Idle power usage on RTX3060 LHR is stuck at 10-20 watts after running an app, like FFMPEG using the nvenc asic or using cuda. It does not return back to 4-5 watts and the card heats up to around 50c. But sometimes a card does get into the low power idle state (4-5watts), I am not sure why.
To test run something on the GPU, stop it. Notice 15-25w while idle, then do modprobe -r nvidia_drm; modprobe nvidia_drm to reset the GPUs, notice the power is back to 10ish watts with 1 lucky GPU at 4w.
How to make all the GPUs idle at 4-5w after running workload?
Hi @vans554 and welcome back to the developer forums!
Can you share a bit more detail on your setup? For example:
What kind of enclosure are you using
what brand(s) are the GPUs
which Linux Distribution is this running on?
when you observe the status as above, what are the fans doing of the respective GPUs?
How long does the above status stay as is?
With this additional information I can reach out internally if this is a known behavior or some unusual situation.
The above nvidia-smi output indicates that all the GPUs are correctly in P8 idle state, which means the lowest realistic power state is reached. But the additional ~6W do not justify the extra 10C temperature. So my suspicion is that the fans are running with higher RPMs and causing the higher idle power consumption.
which Linux Distribution is this running on? Ubuntu 22.04
when you observe the status as above, what are the fans doing of the respective GPUs? not spinning / nvidia-smi has them at 0%
How long does the above status stay as is? forever
NOTE: if I run a task to use the NVENC asic + a task to use the cuda cores. then kill both said tasks, the power at idle is even higher around 20w. And it never drops.
NOTE2: If i remove GPUs (leaving 1) or put a leaf blower to them (moves temps down to 30C) the wattage does not go down.
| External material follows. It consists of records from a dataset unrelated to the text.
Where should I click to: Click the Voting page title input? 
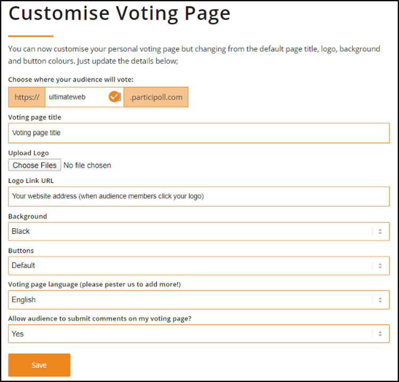[x=199, y=133]
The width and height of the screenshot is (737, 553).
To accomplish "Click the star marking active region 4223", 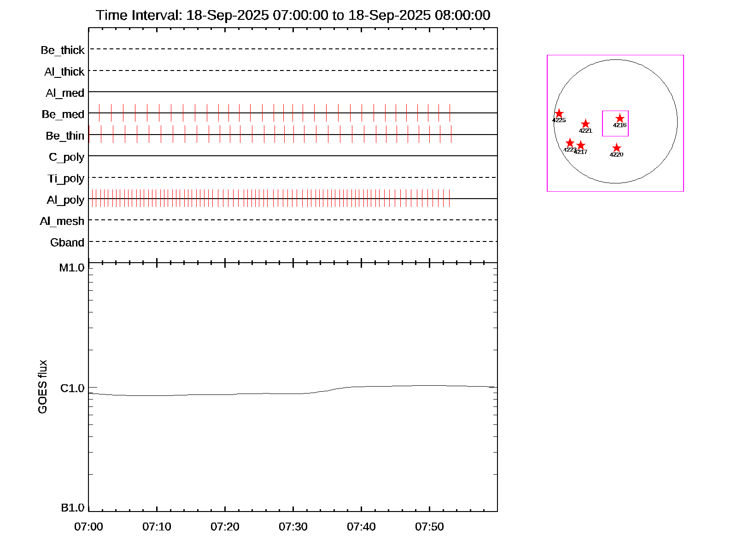I will click(x=570, y=143).
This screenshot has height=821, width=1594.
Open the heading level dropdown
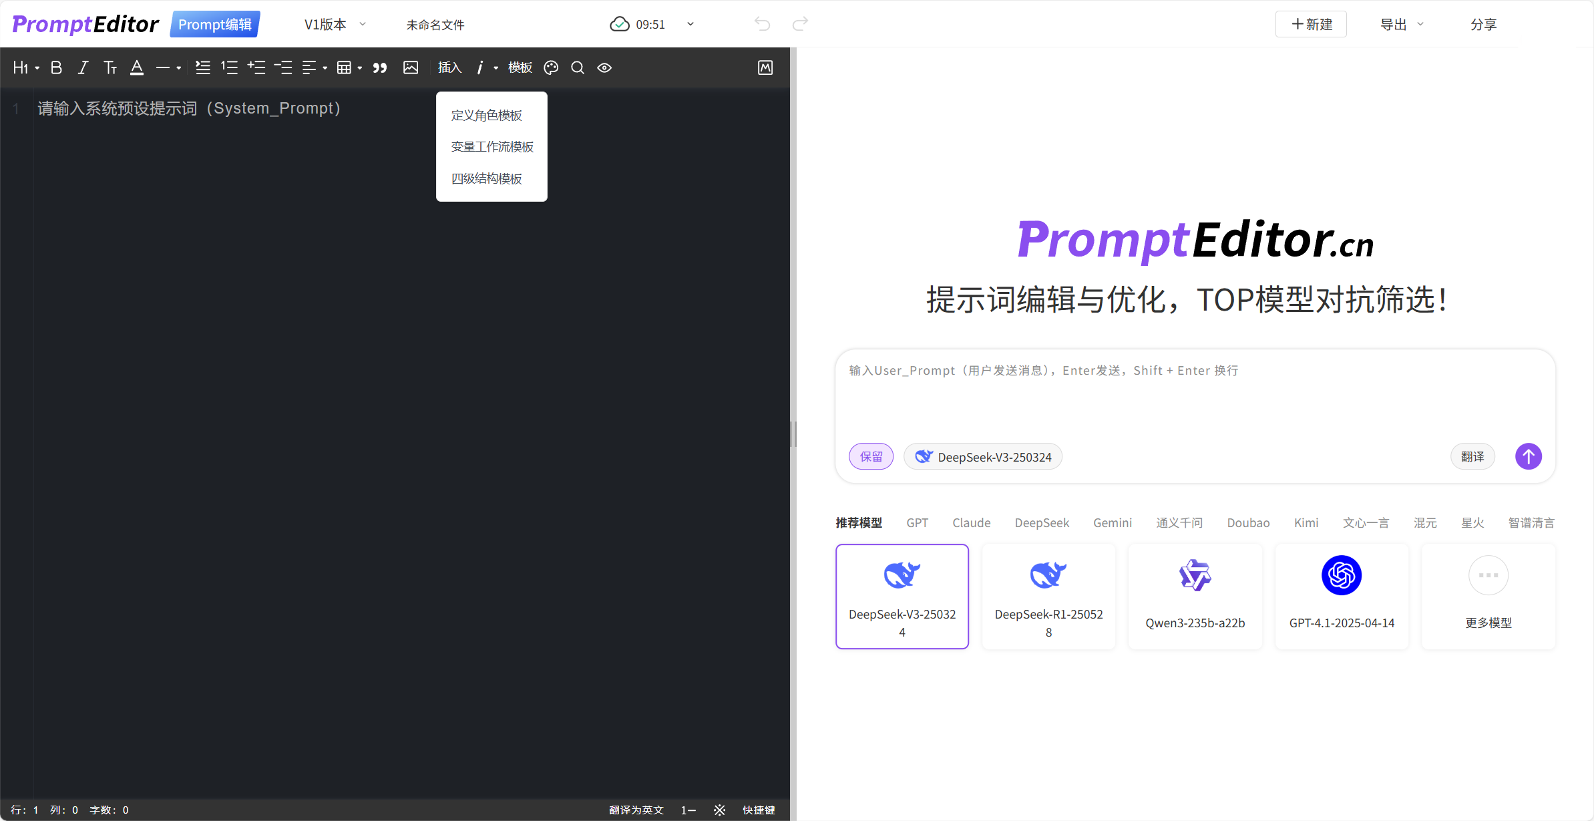click(25, 67)
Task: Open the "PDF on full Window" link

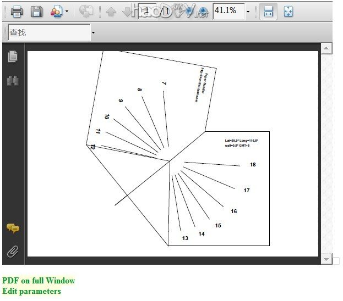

It seems that exact GPU always can use 4w in the lower power state, whether its slotted solo, or with others.
I was hoping you might have a homogeneous set of GPUs, the mixed setup of different manufacturers and different GPUs (LHR vs non-LHR) will make it difficult to resolve this. I will see if I can find internal resources with more information.
Do you see the “misbehaving” GPUs ever be in a state with lower idle power? For example after boot?
Did you check with EVGA or Zotac support already? Might be worth contacting them to see if this is a known issue with them.
I plugged in a single GPU into the main slot, rebooted + kept temps really down by putting a giant fan in front of it.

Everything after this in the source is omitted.